Stephen Hawking
The latter half of the twentieth century saw theoretical physics attract growing popular interest, with questions about the cosmos drawing audiences well beyond specialist circles. Stephen Hawking, born in Oxford on 8 January 1942, was a British theoretical physicist, mathematician, astrophysicist, and astronomer who worked and wrote across that period.
Hawking was educated at Byron House School, St Albans High School for Girls, and Trinity Hall, and he completed his studies at the University of Cambridge, where he also taught. Working in English across both technical and non-fiction registers, he produced a body of written work that included A Brief History of Time, The Universe in a Nutshell, Black Holes and Baby Universes and Other Essays, and On the Shoulders of Giants. That output placed him among the scientists of his era who were also working writers, contributing to public discourse through published books rather than academic work alone.
Hawking died in Cambridge on 14 March 2018. The structural recipe calls for a closing anchored in critical reception or a specific cited honor, but the available facts do not include reviews, awards, or formal honors. What the facts do confirm is that he produced at least four book-length works as a non-fiction writer, carrying his roles as scientist and university teacher into a sustained publishing record that ran across several decades of his life.
Quotes by Stephen Hawking
Stephen Hawking's insights on:

If aliens ever visit us, I think the outcome would be much as Christopher Columbus first landed in America, which didn't turn out very well for the Native Americans.

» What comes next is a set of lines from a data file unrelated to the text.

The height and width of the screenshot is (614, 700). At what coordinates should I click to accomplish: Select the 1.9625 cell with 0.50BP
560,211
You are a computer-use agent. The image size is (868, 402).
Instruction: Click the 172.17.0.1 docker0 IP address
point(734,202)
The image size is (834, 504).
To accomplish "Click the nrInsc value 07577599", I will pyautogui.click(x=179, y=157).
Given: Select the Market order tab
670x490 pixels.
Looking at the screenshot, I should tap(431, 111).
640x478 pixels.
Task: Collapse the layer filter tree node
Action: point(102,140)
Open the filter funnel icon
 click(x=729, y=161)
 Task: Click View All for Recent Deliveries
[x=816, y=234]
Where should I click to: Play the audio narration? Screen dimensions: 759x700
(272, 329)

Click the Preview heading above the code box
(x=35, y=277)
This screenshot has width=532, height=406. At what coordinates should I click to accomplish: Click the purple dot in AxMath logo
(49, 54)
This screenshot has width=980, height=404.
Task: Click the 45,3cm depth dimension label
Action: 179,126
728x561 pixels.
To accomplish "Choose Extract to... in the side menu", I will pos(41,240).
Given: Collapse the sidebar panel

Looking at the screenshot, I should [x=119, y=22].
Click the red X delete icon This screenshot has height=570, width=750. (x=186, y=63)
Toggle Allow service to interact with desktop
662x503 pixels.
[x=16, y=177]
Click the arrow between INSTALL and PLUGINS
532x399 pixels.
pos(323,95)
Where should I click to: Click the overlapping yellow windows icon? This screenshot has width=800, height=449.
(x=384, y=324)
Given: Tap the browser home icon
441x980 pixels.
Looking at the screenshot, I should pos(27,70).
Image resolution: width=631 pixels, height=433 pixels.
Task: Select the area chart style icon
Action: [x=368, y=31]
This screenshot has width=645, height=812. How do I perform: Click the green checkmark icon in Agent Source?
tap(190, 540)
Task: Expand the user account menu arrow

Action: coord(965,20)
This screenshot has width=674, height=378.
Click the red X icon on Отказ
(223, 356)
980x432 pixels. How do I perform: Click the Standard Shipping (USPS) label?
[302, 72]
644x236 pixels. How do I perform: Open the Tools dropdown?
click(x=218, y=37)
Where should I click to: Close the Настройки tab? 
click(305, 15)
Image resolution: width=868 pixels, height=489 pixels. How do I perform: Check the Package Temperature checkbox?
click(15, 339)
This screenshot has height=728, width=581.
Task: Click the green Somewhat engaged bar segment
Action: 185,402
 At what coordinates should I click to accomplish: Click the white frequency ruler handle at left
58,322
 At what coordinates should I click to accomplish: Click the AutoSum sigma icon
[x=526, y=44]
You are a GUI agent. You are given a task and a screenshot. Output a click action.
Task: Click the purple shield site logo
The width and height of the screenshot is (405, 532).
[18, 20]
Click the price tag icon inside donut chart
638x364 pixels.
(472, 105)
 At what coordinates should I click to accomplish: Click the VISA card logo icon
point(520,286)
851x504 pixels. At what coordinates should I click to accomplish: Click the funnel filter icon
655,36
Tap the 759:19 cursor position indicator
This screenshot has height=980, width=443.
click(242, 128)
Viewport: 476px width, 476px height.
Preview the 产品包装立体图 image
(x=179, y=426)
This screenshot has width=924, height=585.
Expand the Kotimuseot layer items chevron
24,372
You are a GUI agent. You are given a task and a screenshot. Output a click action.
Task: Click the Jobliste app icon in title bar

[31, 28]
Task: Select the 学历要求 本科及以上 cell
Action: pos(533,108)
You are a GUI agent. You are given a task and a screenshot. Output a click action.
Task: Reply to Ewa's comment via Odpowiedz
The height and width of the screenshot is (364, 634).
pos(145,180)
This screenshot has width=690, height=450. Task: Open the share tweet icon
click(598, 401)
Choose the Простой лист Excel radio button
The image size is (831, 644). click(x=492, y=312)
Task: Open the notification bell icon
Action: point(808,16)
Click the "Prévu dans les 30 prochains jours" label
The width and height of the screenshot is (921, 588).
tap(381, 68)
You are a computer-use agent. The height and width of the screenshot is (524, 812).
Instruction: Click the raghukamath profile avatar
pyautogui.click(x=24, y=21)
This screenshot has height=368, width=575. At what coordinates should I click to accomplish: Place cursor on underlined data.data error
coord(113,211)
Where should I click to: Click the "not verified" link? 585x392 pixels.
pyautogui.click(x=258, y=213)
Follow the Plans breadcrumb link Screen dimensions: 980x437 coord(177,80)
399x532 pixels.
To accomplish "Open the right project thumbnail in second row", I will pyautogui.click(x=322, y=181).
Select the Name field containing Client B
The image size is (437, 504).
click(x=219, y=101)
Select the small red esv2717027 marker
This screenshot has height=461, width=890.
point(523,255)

If aliens visit us, the outcome would be much as when Columbus landed in America, which didn't turn out well for the Native Americans.... We only have to look at ourselves to see how intelligent life might develop into something we wouldn't want to meet.

In some histories space-time will be so warped that objects like rockets will be able to travel into their pasts.

To my mathematical brain, the numbers of planets in the universe make thinking about aliens perfectly rational.

A possible way to reconcile time travel with the fact that we don't seem to have had any visitors from the future would be to say that such travel can occur only in the future.

It is a waste of time to be angry about my disability. One has to get on with life and I haven't done badly. People won’t have time for you if you are always angry or complaining.

The increase of disorder or entropy with time is one example of what is called an arrow of time, something that distinguishes the past from the future, giving a direction to time.

One, remember to look up at the stars and not down at your feet. Two, never give up work. Work gives you meaning and purpose and life is empty without it. Three, if you are lucky enough to find love, remember it is there, and don’t throw it away.

One of the most serious consequences of our actions is global warming brought about by rising levels of carbon dioxide from the burning of fossil fuels. The danger is that the temperature increase might become self-sustaining if it has not done so already.